Emsal Mahkeme Kararı Bursa 1. Asliye Ticaret Mahkemesi 2017/135 E. 2019/555 K. 08.05.2019 T.

Görüntülediğiniz mahkeme kararı henüz kesinleşmemiştir. Yararlı olması amacıyla eklenmiştir.

T.C. BURSA 1. ASLİYE TİCARET MAHKEMESİ Esas-Karar No: 2017/135 Esas – 2019/555
T.C.
BURSA
1. ASLİYE TİCARET MAHKEMESİ TÜRK MİLLETİ ADINA
KARAR

ESAS NO : 2017/135
KARAR NO : 2019/555

BAŞKAN : …….
ÜYE : ……..
ÜYE : ……..
KATİP: ……..

DAVACI : ………… BANKASI ANONİM ŞİRKETİ
VEKİLİ : Av. ………. – Odunluk Mah. Lefkoşe Cad. Mihraplı Plaza No:9 B Blok Kat:5/33-35 Nilüfer/ BURSA

DAVALI : …………. – T.C. N:……….
Paşakonak Mah. 1028 Sk. No:14 İç Kapı No:2 Bandırma/ BALIKESİR
VEKİLİ : Av. ……. – Hacıilyas Mh. 1.Sezen Sk. No:4 K:1 D:1 Arat İş Merkezi Osmangazi/ BURSA

DAVA : İtirazın İptali
DAVA TARİHİ : 25/01/2017
KARAR TARİHİ : 08/05/2019
Mahkememizde görülen davanın açık yargılamasında,
DAVACININ TALEBİ : Davacı taraf özet olarak, davacı banka ile dava dışı Kaldera Isıtma Sistemleri San. Ve Tic. Ltd. Şti. Arasında imzalanan iki ayrı kredi sözleşmesi sebebiyle adı geçen şirkete kredi kullandırıldığını, davalının da bu sözleşmede müteselsil kefil sıfatıyla yer aldığını, sözleşme koşullarına uyulmaması sebebiyle hesabın kat edildiğini, davalının da aralarında bulunduğu borçlulara ihtar tebliğ edildiğini, borcun ödenmemesi üzerine Bursa 3. İcra Dairesinin 2016/… sayılı dosyasıyla takip başlatıldığını, dava dışı … İç Dış Tic.

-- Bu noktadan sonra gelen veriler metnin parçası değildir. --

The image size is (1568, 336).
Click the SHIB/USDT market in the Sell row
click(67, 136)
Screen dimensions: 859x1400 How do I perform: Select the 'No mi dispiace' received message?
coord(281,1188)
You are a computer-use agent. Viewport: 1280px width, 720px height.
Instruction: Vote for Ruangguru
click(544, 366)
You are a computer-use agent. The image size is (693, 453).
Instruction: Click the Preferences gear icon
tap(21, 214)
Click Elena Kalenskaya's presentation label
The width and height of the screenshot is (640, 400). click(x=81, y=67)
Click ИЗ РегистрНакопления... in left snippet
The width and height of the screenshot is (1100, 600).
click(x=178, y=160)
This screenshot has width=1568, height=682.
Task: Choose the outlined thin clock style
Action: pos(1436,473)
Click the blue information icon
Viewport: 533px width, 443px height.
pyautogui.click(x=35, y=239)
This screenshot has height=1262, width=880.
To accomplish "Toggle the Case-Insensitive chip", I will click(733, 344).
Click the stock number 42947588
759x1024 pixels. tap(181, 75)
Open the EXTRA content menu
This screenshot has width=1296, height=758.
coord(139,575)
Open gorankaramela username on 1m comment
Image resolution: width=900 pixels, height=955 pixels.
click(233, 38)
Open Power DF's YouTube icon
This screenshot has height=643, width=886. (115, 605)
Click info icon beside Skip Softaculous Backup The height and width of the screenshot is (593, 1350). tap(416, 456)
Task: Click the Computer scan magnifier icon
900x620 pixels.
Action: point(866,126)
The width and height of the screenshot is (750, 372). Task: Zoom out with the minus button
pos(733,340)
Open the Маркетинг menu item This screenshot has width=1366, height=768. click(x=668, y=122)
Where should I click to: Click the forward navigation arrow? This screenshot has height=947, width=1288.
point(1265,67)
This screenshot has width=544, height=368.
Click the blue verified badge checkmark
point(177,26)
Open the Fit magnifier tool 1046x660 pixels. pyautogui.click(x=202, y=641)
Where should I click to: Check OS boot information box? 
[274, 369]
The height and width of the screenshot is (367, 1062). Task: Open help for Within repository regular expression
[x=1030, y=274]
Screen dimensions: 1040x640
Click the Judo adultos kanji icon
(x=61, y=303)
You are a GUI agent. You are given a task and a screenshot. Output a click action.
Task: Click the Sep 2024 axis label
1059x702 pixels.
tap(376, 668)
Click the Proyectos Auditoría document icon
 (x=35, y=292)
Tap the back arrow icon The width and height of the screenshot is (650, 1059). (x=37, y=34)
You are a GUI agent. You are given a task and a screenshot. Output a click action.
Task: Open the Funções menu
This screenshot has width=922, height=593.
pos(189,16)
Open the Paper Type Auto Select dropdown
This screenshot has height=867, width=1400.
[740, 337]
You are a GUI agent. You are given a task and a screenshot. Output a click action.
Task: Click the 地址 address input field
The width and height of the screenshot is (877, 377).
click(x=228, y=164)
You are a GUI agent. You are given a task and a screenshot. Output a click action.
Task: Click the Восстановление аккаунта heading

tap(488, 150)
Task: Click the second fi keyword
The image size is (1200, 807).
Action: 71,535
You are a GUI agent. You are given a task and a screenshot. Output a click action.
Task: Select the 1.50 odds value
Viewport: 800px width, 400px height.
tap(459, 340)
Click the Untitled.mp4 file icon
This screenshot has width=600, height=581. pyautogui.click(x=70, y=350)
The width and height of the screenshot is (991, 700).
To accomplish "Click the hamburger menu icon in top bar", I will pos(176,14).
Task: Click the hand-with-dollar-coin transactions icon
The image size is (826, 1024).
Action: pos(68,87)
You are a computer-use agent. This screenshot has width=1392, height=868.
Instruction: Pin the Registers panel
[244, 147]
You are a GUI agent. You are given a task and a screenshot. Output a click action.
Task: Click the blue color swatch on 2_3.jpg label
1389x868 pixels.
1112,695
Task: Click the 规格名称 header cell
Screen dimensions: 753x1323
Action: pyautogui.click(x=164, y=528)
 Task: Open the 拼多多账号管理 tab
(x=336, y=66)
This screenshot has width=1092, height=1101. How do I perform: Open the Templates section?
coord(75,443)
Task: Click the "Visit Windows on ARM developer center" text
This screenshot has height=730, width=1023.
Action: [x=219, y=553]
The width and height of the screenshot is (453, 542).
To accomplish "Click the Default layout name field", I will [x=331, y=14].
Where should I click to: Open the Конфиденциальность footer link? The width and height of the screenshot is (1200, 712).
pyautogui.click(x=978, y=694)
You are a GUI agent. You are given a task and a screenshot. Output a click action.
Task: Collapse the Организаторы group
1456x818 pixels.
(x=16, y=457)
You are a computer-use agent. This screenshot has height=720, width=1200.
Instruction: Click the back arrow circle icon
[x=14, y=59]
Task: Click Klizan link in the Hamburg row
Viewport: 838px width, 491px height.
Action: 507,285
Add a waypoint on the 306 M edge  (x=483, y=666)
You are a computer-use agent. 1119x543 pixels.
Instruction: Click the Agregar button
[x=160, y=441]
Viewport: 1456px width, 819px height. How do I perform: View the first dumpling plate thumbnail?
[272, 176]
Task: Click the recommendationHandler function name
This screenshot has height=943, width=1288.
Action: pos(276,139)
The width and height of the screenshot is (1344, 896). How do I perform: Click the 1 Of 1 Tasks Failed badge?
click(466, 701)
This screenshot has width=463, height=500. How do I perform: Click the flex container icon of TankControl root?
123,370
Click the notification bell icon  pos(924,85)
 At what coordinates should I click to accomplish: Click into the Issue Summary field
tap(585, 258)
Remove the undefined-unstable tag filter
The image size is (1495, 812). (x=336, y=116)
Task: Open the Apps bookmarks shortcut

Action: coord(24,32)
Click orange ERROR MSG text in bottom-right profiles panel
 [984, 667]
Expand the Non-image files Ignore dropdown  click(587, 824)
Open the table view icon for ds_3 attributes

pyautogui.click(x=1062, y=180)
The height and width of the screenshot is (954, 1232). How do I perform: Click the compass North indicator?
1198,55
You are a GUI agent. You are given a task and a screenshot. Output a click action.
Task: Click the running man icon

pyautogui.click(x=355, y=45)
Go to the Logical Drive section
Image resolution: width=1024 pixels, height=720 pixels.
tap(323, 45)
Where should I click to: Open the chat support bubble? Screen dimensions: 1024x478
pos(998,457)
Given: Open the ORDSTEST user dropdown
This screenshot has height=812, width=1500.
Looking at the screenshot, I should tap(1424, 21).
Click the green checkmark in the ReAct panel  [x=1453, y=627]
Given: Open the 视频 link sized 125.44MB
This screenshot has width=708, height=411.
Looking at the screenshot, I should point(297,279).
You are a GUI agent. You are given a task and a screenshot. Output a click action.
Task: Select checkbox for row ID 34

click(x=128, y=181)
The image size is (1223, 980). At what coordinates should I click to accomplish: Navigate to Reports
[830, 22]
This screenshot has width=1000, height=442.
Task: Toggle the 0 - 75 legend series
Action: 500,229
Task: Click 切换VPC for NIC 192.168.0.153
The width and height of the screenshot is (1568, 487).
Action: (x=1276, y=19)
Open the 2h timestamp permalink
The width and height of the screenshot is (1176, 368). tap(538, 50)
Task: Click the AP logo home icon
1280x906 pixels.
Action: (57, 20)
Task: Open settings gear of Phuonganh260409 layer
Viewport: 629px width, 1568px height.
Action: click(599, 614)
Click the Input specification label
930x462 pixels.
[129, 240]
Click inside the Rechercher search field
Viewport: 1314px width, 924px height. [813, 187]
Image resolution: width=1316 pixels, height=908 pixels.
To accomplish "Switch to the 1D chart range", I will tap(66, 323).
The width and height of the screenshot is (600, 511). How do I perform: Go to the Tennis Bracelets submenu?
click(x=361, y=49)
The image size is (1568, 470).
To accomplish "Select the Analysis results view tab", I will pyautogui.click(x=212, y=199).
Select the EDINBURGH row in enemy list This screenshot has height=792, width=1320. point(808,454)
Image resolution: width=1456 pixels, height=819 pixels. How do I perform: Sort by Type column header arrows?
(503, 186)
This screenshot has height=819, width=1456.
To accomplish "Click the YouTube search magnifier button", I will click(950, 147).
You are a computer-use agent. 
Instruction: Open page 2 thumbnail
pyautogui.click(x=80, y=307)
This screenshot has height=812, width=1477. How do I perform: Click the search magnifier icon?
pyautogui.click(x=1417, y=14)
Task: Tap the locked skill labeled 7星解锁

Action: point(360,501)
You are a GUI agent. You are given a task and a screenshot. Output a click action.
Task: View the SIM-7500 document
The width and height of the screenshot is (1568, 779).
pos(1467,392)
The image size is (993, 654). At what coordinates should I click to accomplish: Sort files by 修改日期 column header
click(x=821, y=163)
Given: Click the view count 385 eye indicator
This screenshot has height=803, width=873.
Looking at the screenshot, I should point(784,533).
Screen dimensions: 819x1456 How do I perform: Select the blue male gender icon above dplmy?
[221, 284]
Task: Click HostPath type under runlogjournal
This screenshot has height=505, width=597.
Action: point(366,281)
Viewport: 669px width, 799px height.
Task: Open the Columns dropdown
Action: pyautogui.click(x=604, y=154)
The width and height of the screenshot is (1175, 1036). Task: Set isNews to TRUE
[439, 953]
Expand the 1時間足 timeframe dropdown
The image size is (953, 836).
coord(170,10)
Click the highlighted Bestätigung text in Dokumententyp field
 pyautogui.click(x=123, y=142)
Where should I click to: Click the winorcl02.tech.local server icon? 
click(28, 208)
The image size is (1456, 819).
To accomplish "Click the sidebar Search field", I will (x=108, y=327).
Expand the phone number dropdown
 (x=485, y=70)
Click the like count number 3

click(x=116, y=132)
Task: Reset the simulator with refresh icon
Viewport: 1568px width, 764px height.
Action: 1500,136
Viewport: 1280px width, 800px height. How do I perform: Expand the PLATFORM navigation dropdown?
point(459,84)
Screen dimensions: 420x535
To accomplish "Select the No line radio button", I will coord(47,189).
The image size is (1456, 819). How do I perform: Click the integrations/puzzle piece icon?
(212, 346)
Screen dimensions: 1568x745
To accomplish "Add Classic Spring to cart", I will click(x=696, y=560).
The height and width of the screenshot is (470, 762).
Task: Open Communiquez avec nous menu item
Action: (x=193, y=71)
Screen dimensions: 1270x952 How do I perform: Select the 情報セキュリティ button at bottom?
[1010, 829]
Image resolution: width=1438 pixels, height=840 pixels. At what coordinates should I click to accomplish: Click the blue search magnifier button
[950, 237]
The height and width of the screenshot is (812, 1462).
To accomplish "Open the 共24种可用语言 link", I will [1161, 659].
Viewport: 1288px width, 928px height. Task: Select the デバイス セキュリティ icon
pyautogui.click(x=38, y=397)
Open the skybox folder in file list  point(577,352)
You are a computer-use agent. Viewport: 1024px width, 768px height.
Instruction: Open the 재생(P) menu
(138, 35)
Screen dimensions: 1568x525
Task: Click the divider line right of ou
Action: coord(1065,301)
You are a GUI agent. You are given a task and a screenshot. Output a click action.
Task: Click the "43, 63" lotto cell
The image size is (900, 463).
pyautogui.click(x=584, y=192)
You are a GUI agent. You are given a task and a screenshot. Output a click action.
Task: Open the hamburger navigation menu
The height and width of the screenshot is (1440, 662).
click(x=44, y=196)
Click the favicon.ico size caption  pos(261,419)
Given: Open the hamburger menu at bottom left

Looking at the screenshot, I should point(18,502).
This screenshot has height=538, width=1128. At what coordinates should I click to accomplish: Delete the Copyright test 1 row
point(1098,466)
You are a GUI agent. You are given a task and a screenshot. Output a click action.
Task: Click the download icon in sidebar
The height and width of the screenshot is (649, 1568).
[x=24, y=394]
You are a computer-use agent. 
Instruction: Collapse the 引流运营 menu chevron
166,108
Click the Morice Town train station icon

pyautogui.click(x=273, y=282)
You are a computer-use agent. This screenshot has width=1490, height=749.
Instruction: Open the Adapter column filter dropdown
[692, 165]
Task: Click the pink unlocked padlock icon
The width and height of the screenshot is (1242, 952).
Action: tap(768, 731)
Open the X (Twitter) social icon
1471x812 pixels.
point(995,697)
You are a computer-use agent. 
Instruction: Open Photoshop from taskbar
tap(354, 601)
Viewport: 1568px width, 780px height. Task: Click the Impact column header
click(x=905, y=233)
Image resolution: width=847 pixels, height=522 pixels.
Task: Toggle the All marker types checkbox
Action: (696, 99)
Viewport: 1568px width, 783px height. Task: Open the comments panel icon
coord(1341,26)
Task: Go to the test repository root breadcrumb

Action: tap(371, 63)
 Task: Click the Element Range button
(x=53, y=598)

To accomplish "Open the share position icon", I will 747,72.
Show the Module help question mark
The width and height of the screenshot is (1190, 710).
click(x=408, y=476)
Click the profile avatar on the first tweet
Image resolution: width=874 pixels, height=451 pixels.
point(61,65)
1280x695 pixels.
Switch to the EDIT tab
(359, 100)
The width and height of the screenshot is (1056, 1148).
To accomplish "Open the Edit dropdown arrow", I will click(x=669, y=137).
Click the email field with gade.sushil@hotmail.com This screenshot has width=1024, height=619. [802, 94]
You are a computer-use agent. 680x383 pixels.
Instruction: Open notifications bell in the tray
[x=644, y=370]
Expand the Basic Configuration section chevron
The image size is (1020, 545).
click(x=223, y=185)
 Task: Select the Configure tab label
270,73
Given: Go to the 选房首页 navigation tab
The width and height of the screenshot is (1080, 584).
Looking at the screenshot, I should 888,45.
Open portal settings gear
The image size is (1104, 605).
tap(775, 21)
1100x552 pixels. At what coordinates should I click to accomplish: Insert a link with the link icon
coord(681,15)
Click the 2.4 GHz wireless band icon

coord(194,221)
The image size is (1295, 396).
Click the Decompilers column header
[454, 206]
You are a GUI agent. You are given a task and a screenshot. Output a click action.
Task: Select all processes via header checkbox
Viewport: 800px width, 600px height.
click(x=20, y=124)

Ltd. Şti. ve dava dışı … … ile davalının da takibe haksız biçimde itiraz ettiğini, dava dışı şirketlerin Bursa 2. Asliye Ticaret Mahkemesinin 2016/260 E. Sayılı dosyasıyla iflas ertelemesi talebinde de bulunduğunu, davalının yaptığı itirazın kötüniyetli olduğunu ileri sürerek itirazın iptalini, borçlunun icra inkar tazminatına mahkum edilmesini talep etmiştir.
DAVALININ CEVABI : Davalı taraf ise davanın reddi gerektiğini savunmakta, davacı bankanın dayandığı kredi sözleşmesindeki imzanın davalıya ait olmadığını, davalının davacı bankaya borcu ve taahhüdü bulunmadığını, alacağın muaccel olmadığını, faiz talepleri ve icra inkar tazminatı taleplerinin haksız olduğunu ileri sürmektedir.
DELİLLER ve GEREKÇE: Derdest dava banka kredi sözleşmesinden kaynaklanan alacağın tahsili için başlatılan icra takibine itirazın iptali davasıdır. Kural olarak ispat külfeti davacı taraf üzerindedir. Davacı banka taraflar arasında bir bankacılık ve kredi sözleşmesinin varlığını, bu sözleşme sebebiyle davalıya veya davalının müteselsil kefil olduğu bir gerçek veya tüzel kişiye kredi kullandırıldığını, kredi sözleşmesine aykırı davranış sebebiyle hesabın kat edilip borçlunun temerrüde düşürüldüğünü ve takip tarihi itibariyle ne kadar bakiye kredi borcu olduğunu ispat etmek zorundadır.
Banka kayıtları aksi ispat edilinceye kadar geçerli kayıtlardır. Elbette davalı tarafın sunacağı ödeme belgeleri ve diğer kayıtlar da dikkate alınmak kaydıyla, davacı bankanın tuttuğu kayıtlara itibar edilmesi gerekir. Bu amaçla banka kayıtları üzerinde bilirkişi incelemesi yapılması uygun olacaktır.
Ancak bundan önce çözülmesi gereken ön mesele davalının imza inkarıdır. Davalının imza örnekleri alınmış, samimi imzalarının bulunduğu belgeler getirtilmiş ve bilirkişi incelemesi yapılmıştır. Bilirkişi 26.02.2018 tarihli raporunda, kredi sözleşmesinde yer alan ve şirket yetkilisi ………….’e atfedilen imzaların, adı geçenin eli ürünü olduğuna dair görüş bildirmiştir.
Esasen bir şirket yetkilisinin imzası olmadan kredi verilmesi doğal değildir. Eğer kredi şirket tarafından hesaptan çekilerek kullanılmışsa, ileri sürülen imza inkarının bir anlamı da yoktur. Kimsenin hesabına kendinden habersiz para gönderilmez, kimse de bu parayı kendinin gibi kullanmaz. Davalının imza inkarı zaman kazanmaya ve davayı uzatmaya yöneliktir. HMK 329. maddesindeki düzenlemeye istinaden, davalı tüm yargılama giderinden ve davacı tarafın avukatına ödeyeceği asgari avukatlık ücretinden de sorumlu tutulmuştur.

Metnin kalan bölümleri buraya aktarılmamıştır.